Task to complete: What's needed is an exact copy of all the data below, without pictures.

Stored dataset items
****************

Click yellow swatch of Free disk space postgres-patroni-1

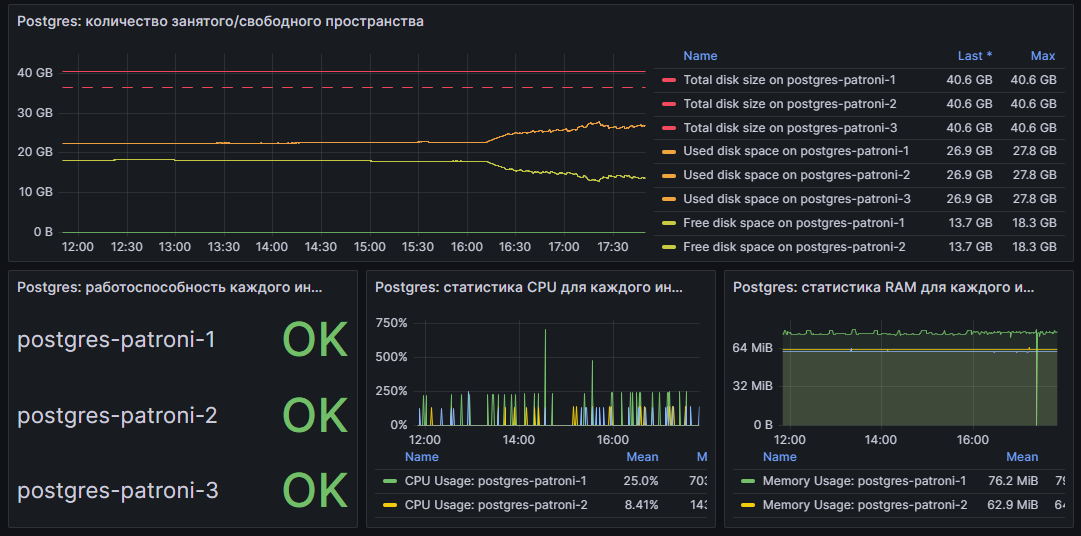click(x=669, y=224)
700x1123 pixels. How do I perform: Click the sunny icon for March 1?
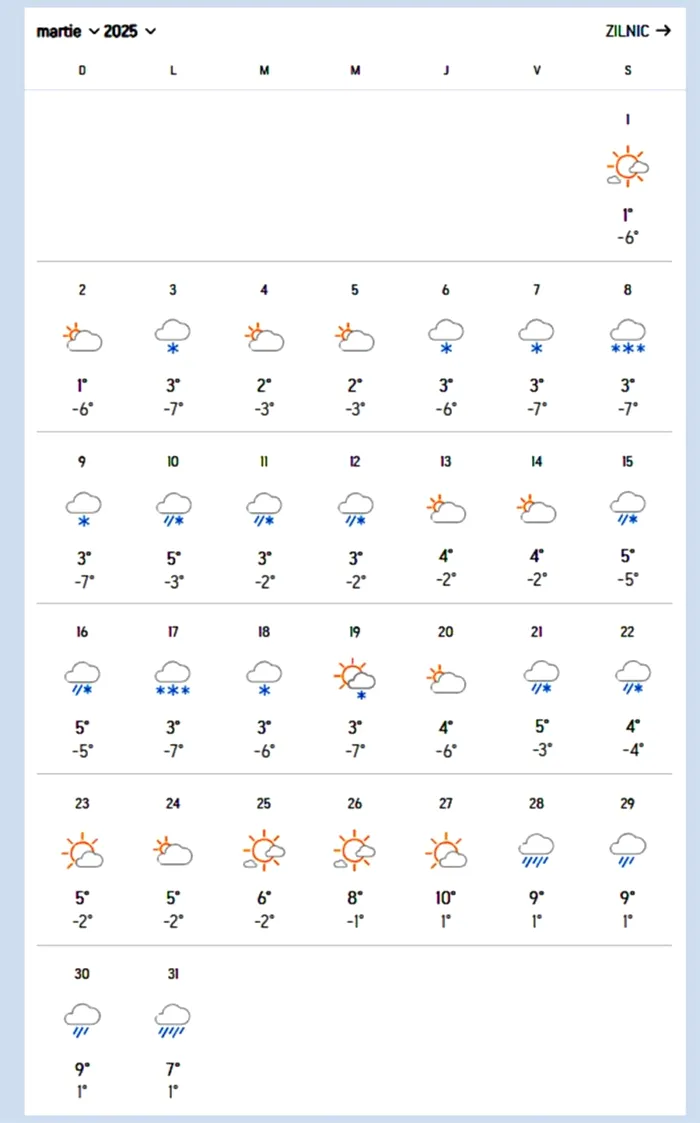[x=628, y=167]
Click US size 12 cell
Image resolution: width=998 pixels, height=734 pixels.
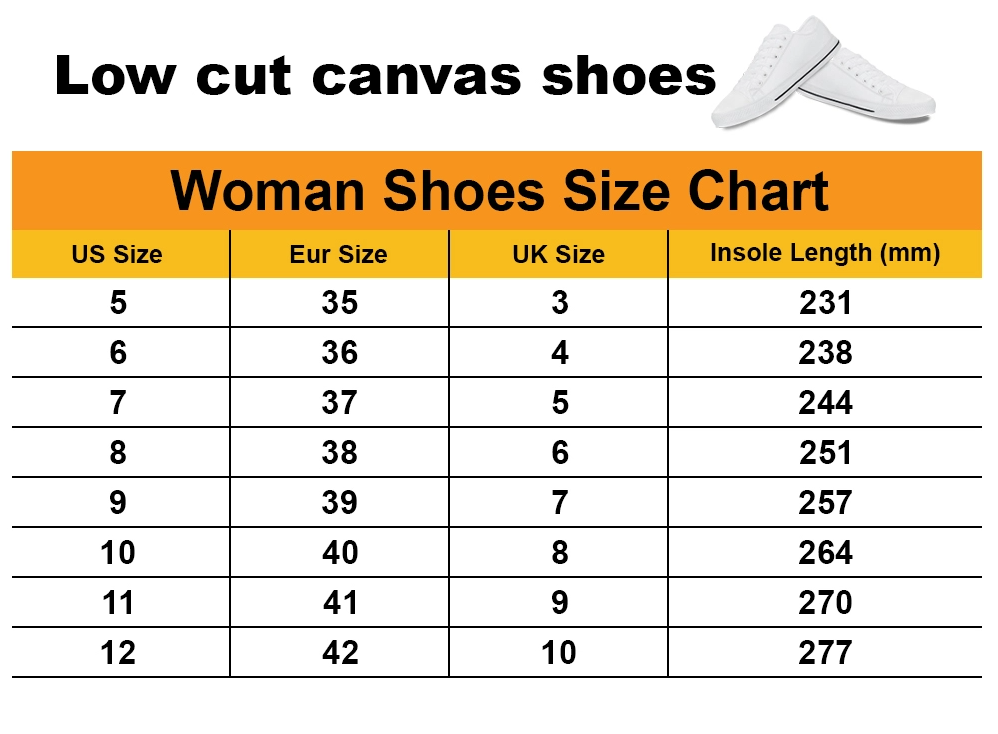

****************

Answer section:
Click yellow swatch of Free disk space postgres-patroni-1

click(x=669, y=224)
700x1123 pixels. How do I perform: Click the sunny icon for March 1?
[x=628, y=167]
Click US size 12 cell
Image resolution: width=998 pixels, height=734 pixels.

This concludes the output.